— Start —

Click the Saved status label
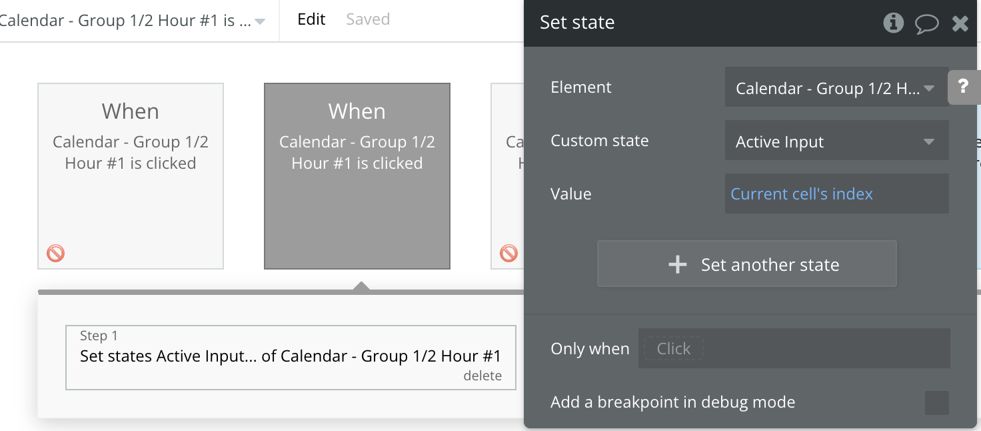Viewport: 981px width, 431px height. click(368, 19)
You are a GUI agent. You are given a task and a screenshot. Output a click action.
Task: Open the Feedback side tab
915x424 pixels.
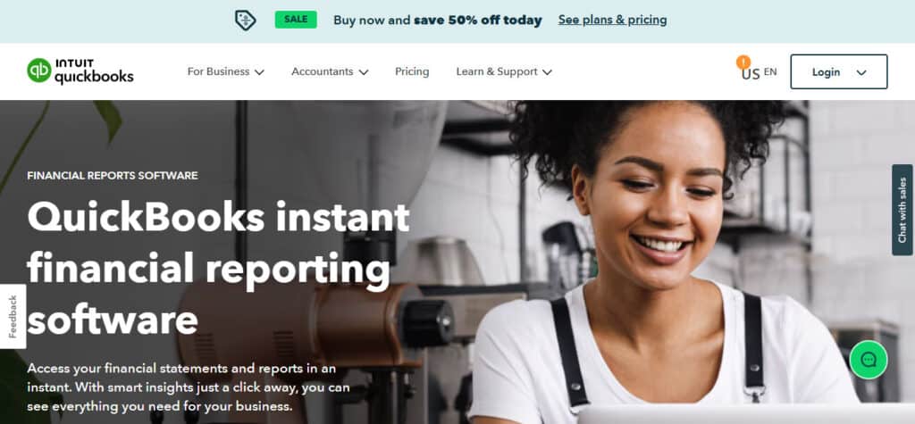click(13, 316)
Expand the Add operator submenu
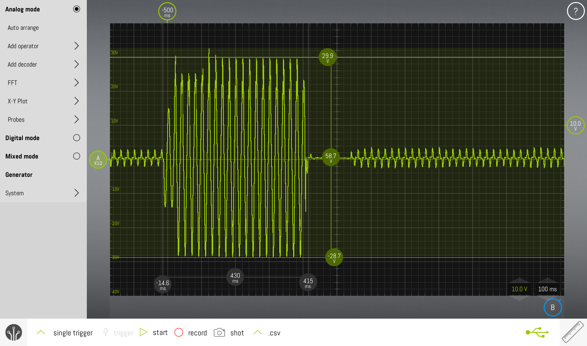Image resolution: width=587 pixels, height=346 pixels. click(76, 46)
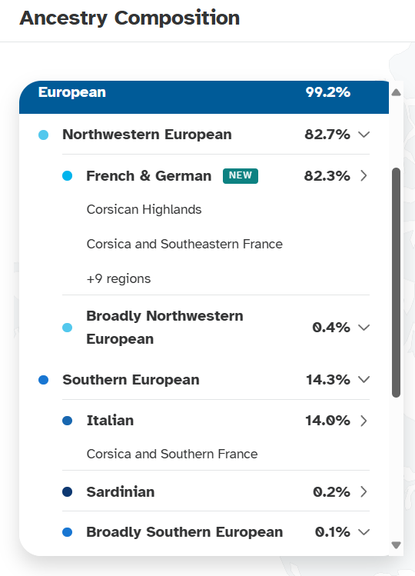Click the NEW badge beside French & German

241,175
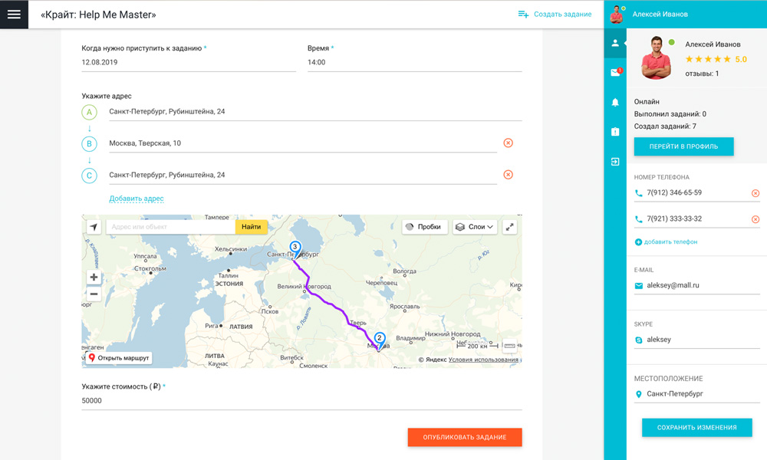The height and width of the screenshot is (460, 767).
Task: Open the hamburger menu
Action: click(14, 15)
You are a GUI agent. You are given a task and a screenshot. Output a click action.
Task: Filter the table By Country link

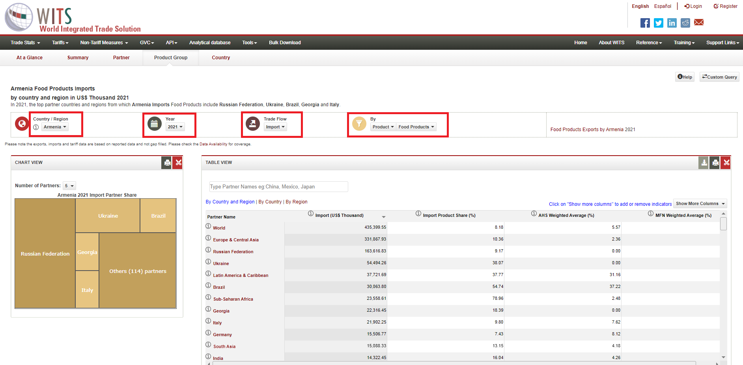[270, 202]
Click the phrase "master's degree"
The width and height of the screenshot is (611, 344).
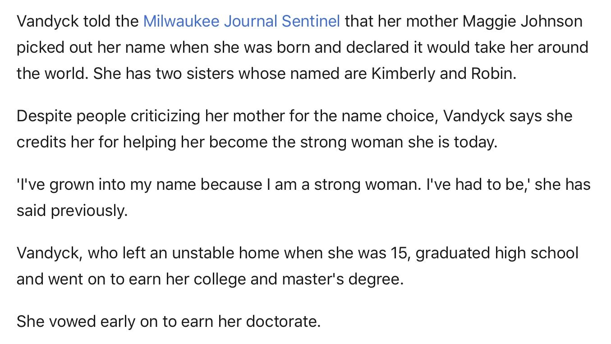pos(342,279)
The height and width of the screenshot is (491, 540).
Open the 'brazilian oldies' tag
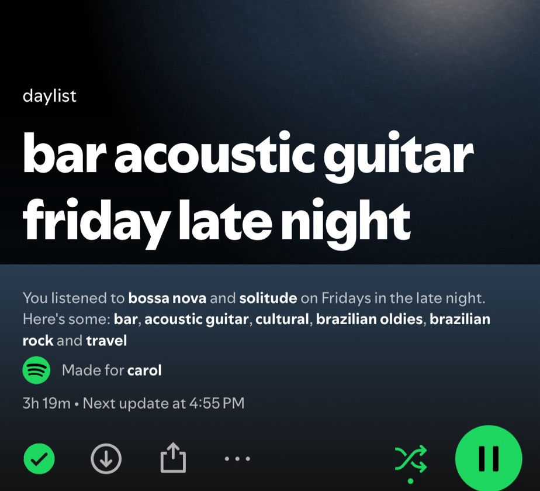coord(369,320)
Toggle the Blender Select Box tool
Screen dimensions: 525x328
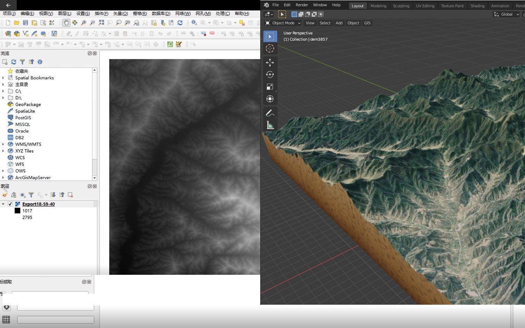tap(270, 37)
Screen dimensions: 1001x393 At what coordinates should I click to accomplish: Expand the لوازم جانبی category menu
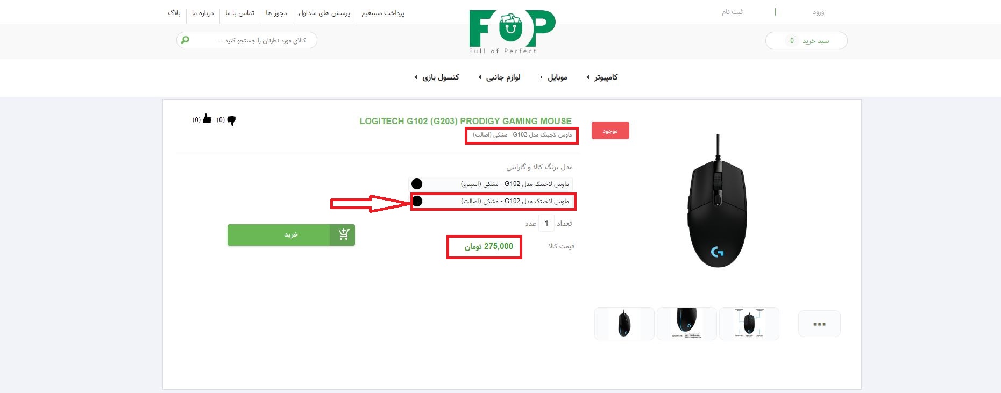[499, 77]
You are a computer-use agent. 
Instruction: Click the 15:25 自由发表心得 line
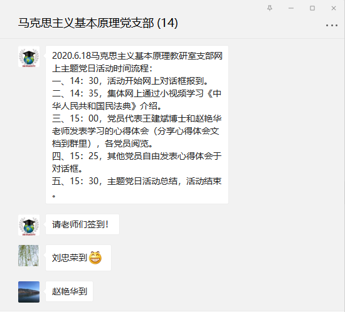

— End —

_JOB:_ Print the material from its first line down to and including the line containing "pos(342,279)", leaving the pictures out.

_OUTPUT OF THE EXERCISE:_
Click the Saved status label
Viewport: 981px width, 431px height. click(368, 19)
You are a GUI agent. You are given a task and a screenshot. Output a click action.
Task: Open the Feedback side tab
915x424 pixels.
click(13, 316)
Expand the Add operator submenu
Image resolution: width=587 pixels, height=346 pixels. click(76, 46)
Click the NEW badge beside French & German

241,175
The height and width of the screenshot is (460, 767).
Task: Open the hamburger menu
Action: click(14, 15)
You are a GUI agent. You are given a task and a screenshot. Output a click action.
Task: Filter the table By Country link

[270, 202]
Click the phrase "master's degree"
The width and height of the screenshot is (611, 344).
pos(342,279)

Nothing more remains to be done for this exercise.